Show all lines containing "handle" from the data below.

Saved entries
Start of Block

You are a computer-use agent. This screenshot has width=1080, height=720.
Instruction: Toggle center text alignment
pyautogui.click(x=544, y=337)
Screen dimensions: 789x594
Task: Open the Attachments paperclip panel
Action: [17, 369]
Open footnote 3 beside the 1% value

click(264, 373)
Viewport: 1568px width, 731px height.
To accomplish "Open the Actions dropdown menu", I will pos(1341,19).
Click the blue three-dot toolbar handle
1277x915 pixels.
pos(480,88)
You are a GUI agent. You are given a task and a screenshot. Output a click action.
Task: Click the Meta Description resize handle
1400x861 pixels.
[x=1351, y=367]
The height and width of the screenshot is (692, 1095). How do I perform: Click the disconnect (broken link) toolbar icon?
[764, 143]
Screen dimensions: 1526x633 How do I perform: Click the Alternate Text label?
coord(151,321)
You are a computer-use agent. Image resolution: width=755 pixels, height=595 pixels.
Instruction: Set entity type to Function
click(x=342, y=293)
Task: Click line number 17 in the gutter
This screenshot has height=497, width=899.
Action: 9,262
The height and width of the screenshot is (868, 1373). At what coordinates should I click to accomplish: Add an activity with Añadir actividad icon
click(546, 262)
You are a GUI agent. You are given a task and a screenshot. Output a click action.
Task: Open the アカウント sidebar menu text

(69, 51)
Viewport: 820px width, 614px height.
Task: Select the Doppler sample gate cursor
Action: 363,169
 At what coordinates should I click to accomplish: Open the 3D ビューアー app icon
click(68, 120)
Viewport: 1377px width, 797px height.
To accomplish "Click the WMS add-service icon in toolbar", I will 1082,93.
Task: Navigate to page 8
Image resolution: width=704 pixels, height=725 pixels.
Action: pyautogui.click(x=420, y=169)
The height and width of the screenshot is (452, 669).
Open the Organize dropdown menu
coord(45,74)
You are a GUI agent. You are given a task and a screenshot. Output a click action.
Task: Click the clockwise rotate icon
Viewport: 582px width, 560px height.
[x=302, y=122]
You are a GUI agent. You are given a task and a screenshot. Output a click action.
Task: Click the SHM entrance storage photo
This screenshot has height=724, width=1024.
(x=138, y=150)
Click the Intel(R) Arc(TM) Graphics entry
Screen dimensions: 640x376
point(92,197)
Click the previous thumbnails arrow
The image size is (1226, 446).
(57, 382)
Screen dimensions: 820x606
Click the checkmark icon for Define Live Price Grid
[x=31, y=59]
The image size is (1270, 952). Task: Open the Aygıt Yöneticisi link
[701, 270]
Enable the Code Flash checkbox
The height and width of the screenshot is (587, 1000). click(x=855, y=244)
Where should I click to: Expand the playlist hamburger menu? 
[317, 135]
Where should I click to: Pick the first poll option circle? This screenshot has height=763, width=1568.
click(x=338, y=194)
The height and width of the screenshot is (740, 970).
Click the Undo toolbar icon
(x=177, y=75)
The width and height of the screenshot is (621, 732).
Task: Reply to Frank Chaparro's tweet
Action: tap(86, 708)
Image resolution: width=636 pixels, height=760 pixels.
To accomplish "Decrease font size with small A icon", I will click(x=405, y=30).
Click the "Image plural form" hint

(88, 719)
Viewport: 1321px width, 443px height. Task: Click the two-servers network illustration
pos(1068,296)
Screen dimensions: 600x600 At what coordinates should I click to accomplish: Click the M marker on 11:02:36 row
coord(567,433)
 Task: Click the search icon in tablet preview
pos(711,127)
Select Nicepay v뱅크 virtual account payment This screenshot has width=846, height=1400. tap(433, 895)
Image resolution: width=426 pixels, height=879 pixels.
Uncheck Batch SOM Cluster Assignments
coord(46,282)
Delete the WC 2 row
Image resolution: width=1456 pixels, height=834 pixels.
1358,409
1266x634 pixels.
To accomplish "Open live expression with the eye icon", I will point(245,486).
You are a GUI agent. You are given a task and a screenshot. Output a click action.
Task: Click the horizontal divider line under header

End of Block

- [Answer to this problem]:
Click the blue three-dot toolbar handle
Task: Click the Meta Description resize handle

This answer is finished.